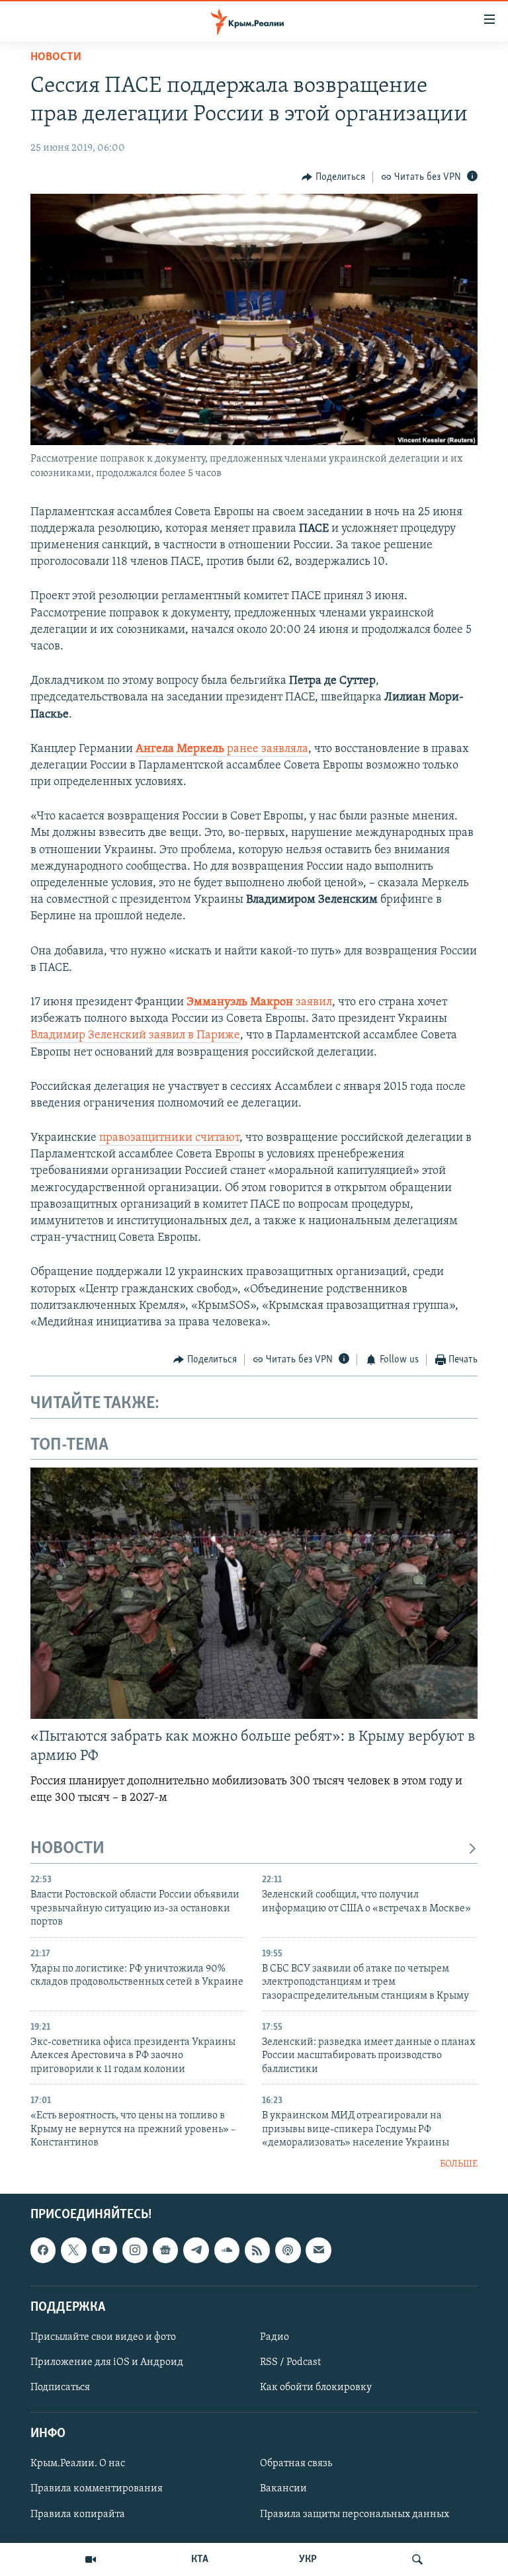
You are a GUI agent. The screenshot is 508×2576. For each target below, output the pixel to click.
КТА (199, 2559)
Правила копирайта (77, 2514)
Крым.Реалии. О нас (77, 2464)
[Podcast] (287, 2250)
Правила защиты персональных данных (354, 2514)
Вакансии (283, 2489)
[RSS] (257, 2250)
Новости (55, 57)
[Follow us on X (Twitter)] (73, 2250)
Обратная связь (296, 2464)
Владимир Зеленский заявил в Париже (135, 1036)
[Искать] (417, 2559)
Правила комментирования (96, 2489)
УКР (308, 2559)
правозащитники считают (169, 1138)
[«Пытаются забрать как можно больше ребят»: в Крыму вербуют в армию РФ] (254, 1593)
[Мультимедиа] (90, 2559)
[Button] (333, 177)
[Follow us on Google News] (165, 2250)
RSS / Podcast (290, 2362)
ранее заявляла (222, 749)
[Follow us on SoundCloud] (226, 2250)
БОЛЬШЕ (459, 2164)
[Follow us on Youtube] (104, 2250)
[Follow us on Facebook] (43, 2250)
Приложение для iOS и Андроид (106, 2362)
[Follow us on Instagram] (135, 2250)
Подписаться (60, 2387)
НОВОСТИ (67, 1849)
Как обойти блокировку (316, 2387)
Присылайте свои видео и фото (103, 2337)
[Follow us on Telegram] (195, 2250)
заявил (259, 1003)
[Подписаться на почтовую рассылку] (318, 2250)
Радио (274, 2337)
::::::::::
**Work order**
Except for the pictures, set down each line of the records exactly as it appears.

**Your solution**
You are a GUI agent. The screenshot is 508×2576. For each target below, output the pixel to click.
КТА (199, 2559)
Правила копирайта (77, 2514)
Крым.Реалии. О нас (77, 2464)
[Podcast] (287, 2250)
Правила защиты персональных данных (354, 2514)
Вакансии (283, 2489)
[RSS] (257, 2250)
Новости (55, 57)
[Follow us on X (Twitter)] (73, 2250)
Обратная связь (296, 2464)
Владимир Зеленский заявил в Париже (135, 1036)
[Искать] (417, 2559)
Правила комментирования (96, 2489)
УКР (308, 2559)
правозащитники считают (169, 1138)
[«Пытаются забрать как можно больше ребят»: в Крыму вербуют в армию РФ] (254, 1593)
[Мультимедиа] (90, 2559)
[Button] (333, 177)
[Follow us on Google News] (165, 2250)
RSS / Podcast (290, 2362)
ранее заявляла (222, 749)
[Follow us on SoundCloud] (226, 2250)
БОЛЬШЕ (459, 2164)
[Follow us on Youtube] (104, 2250)
[Follow us on Facebook] (43, 2250)
Приложение для iOS и Андроид (106, 2362)
[Follow us on Instagram] (135, 2250)
Подписаться (60, 2387)
НОВОСТИ (67, 1849)
Как обойти блокировку (316, 2387)
Присылайте свои видео и фото (103, 2337)
[Follow us on Telegram] (195, 2250)
заявил (259, 1003)
[Подписаться на почтовую рассылку] (318, 2250)
Радио (274, 2337)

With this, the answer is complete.